The convolution operation is commonly implemented as matrix multiplication due to the availability of highly optimized GEMM routines available in libraries for both CPU (openBLAS) and GPU (CLBlas, cuDNN). This is achieved through the image to column (im2col) transformation, which unrolls each kernel into a row to form a matrix of all kernels, and each patch of image is mapped to a column to form another large matrix with a number of columns equal to the times each kernel should be convoluted over the image for the direct convolution approach. Matrices formed by each image channel are concatenated row-wise. The entire convolution operation is performed by executing one single dot product over these two large matrices using an efficient GEMM routine.

Figure 1 presents the im2col operation, where two \( 3 \times 3 \) kernels are convoluted on a single channel \( 5 \times 5 \) image. With direct convolution, the image has 25 elements and the two kernels have 9 elements each. To perform GEMM, kernels are unrolled into two rows, and through im2col the input is mapped to the input-patch matrix which is \( 9 \times \) larger than the original image. In total, this simple convolutional layer requires at least \( 9 \times \) more memory for the GEMM method than it would otherwise with the direct convolution.

2.4 Memory footprint

Figure 2 shows the actual run-time memory footprint required by the largest layer in the most popular deep neural networks. GEMM requires consistently more memory than direct convolution (one order of magnitude) due to increased memory size of the
transformed input, which can be a limitation when deploying on mobile and embedded devices.

3 Background: the LIFT System

The design goal of LIFT is to raise the programming abstraction and enable automatic performance optimizations on massively parallel accelerators, such as GPUs. LIFT provides a high level Intermediate Representation (IR) [20], and a compiler that automatically translates the high level IR to low level target code. The LIFT IR is functional where operations are side-effect free, enabling composition of LIFT primitives naturally. Optimizations choices are encoded using a system of rewrite rules that capture the algorithmic and hardware-specific optimizations.

3.1 LIFT Abstractions

LIFT includes hardware agnostic algorithmic primitives, and low-level primitives which encodes specific hardware details.

3.1.1 Algorithmic primitives

The main algorithmic primitives supported by LIFT and used in this paper are listed below.
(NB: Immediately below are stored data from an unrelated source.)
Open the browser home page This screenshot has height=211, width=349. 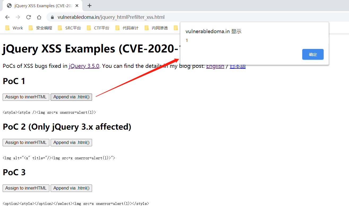pos(39,17)
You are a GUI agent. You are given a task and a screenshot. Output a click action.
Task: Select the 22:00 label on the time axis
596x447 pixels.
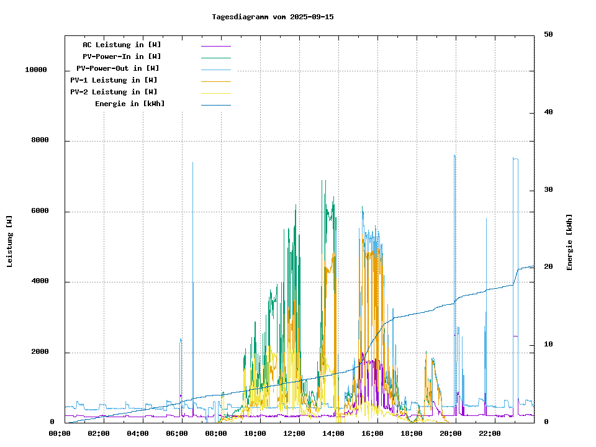pos(490,433)
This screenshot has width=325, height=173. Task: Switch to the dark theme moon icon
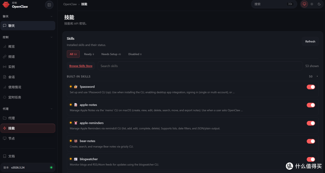click(x=319, y=4)
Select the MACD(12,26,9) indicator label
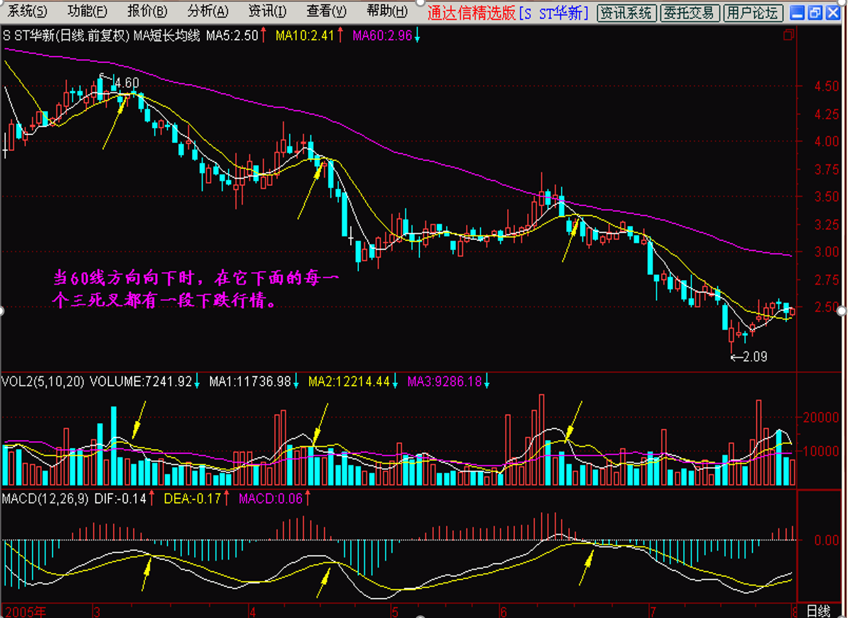 point(42,499)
These algorithmic primitives only express what need to be computed, shielding programmers from any hardware-specific details.

- \( \text{map} : (f : T \rightarrow U, \text{in} : [T]_n) \rightarrow [U]_n \)
- \( \text{reduce} : (\text{init} : U, f : (U,T) \rightarrow U, \text{in} : [T]_n) \rightarrow [U]_1 \)
- \( \text{zip} : (\text{in1} : [T]_m, \text{in2} : [U]_n) \rightarrow [T \times U]_{m \times n} \)
- \( \text{split} : (m : \text{int}, \text{in} : [T]_n) \rightarrow [[T]_{m/n}]_m \)
- \( \text{join} : (\text{in} : [[T]_{m/n}]_m) \rightarrow [T]_{m \times n} \)
- \( \text{slide} : (\text{size} : \text{int}, \text{step} : \text{int}, \text{in} : [T]_n) \rightarrow [[T]_{\text{size} \times \text{step} \times \text{size} \times \text{step}}]_{n \times \text{size} \times \text{step}} \)
- \( \text{pad} : (l : \text{int}, r : \text{int}, \text{value} : T, \text{in} : [T]_n) \rightarrow [T]_{l+n+r} \)
- \( \text{transpose} : (\text{in} : [[T]_{m/n}]_m) \rightarrow [[T]_{n / m}]_n \)
- \( \text{reorder} : (f : \text{int} \rightarrow \text{int}, \text{in} : [T]_n) \rightarrow [T]_n \)
- \( \text{let} : (f : T \rightarrow U, \text{input} : T) \rightarrow U \)
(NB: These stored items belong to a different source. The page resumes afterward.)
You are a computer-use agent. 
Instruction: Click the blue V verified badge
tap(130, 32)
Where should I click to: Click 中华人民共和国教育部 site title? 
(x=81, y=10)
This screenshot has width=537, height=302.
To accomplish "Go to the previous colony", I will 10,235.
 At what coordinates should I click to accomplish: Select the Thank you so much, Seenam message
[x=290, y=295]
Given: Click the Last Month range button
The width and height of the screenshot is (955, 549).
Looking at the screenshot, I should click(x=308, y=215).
3.1.2 Hardware-specific primitives

In order to support the generation of code for parallel accelerators, LIFT introduces low-level primitives that are tightly coupled with the hardware-specific programming model. We review briefly the main OpenCL primitives that are used in this paper to target a mobile GPU.

- \( \text{map\_wrg} \) and \( \text{map\_lcl} \) (Lift primitives only)

3.2 Example Stencil Program

This section reviews how LIFT expresses stencil computations [10], which forms the basis for convolutions. Listing 1 shows an example code using LIFT primitives to express a stencil computation. The function stencil2D takes a 3×3 weight array and a 2D image array.
The body consists of two parts: the data layout arrangement and the core computation. For data layout, it first creates a $3 \times 3$ sliding window using slide2D in line 10 which results in a 2D neighborhood. Then, two maps are used in line 4 to schedule the work to each local thread in each workgroup running on the GPU hardware.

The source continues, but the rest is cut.